When an SD Server (the host machine for a Storage Group) has issues or needs upgrading, you may need to migrate files from that host to another. The OSM manual recommends using RichCopy for file copy/migration.

Before you start

  • The Storage Group whose files you're copying/migrating must be set to Read-Only in OSM.
  • The destination Disk must be formatted and empty.

Tool and installation

  • Get the installer: RichCopy installer.
  • Where to install: Either source or destination host works; destination host is recommended.

Set up network drives

Map the source (or destination) host's disks as network drives. For example:

  • Source host: 172.17.5.35 (RichCopy installed here)
  • Destination host: 172.17.5.46
  • Map destinations as network drives:
    • \\172.17.5.46\d$ as Disk Z
    • \\172.17.5.46\e$ as Disk Y

Open RichCopy and configure copy parameters

Important caveat: Don't use the disk-picker dropdowns on the right side of RichCopy — SD Servers have so many files and directories that the dropdowns can crash when expanding directories.

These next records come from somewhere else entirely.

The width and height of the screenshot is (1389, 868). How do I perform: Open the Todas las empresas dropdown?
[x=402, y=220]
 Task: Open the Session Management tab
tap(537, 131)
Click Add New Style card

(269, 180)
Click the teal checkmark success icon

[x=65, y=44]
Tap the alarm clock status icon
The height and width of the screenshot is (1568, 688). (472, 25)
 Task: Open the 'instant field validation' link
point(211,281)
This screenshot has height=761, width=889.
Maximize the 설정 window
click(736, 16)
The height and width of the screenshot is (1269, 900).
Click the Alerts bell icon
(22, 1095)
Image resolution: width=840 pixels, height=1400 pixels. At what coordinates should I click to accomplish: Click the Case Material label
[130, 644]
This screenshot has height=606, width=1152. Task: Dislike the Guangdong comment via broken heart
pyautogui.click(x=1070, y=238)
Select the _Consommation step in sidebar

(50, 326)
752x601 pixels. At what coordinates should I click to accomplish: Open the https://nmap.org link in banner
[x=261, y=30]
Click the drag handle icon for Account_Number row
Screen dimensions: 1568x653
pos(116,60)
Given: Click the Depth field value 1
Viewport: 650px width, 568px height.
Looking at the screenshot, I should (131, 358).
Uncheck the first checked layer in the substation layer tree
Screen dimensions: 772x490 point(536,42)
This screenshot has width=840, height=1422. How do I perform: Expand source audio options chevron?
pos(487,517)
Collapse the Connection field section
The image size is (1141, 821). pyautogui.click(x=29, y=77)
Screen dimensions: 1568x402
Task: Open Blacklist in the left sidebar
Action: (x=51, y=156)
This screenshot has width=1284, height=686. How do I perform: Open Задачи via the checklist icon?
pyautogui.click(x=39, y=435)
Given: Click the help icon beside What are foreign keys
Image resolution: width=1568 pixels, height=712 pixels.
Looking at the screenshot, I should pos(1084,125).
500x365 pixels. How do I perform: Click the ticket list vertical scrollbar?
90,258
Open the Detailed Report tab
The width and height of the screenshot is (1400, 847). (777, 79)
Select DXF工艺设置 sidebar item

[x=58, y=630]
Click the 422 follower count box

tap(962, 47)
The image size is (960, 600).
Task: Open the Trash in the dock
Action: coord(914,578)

For full RichCopy parameter details, see the appendix of the OSM manual.

Things to keep in mind

Before the operation

  • Fill in a clear operation reason: Every mode switch is logged. Clear reasons make later auditing and troubleshooting much easier.
  • Under HA, understand the linked switch: Acting on D of 192.168.1.161 will also affect D of 192.168.1.162. This is a protection design, but it can surprise you if you didn't know.

After the operation

  • Verify the mode switch succeeded: Confirm via both the Status text and the row color.
  • Notify affected teams: If the switch affects user experience (such as all Drives going read-only), notify users in advance and schedule a service announcement.
  • Audit regularly: Use OSM's Platform Admin Operation Log to periodically review Storage settings changes.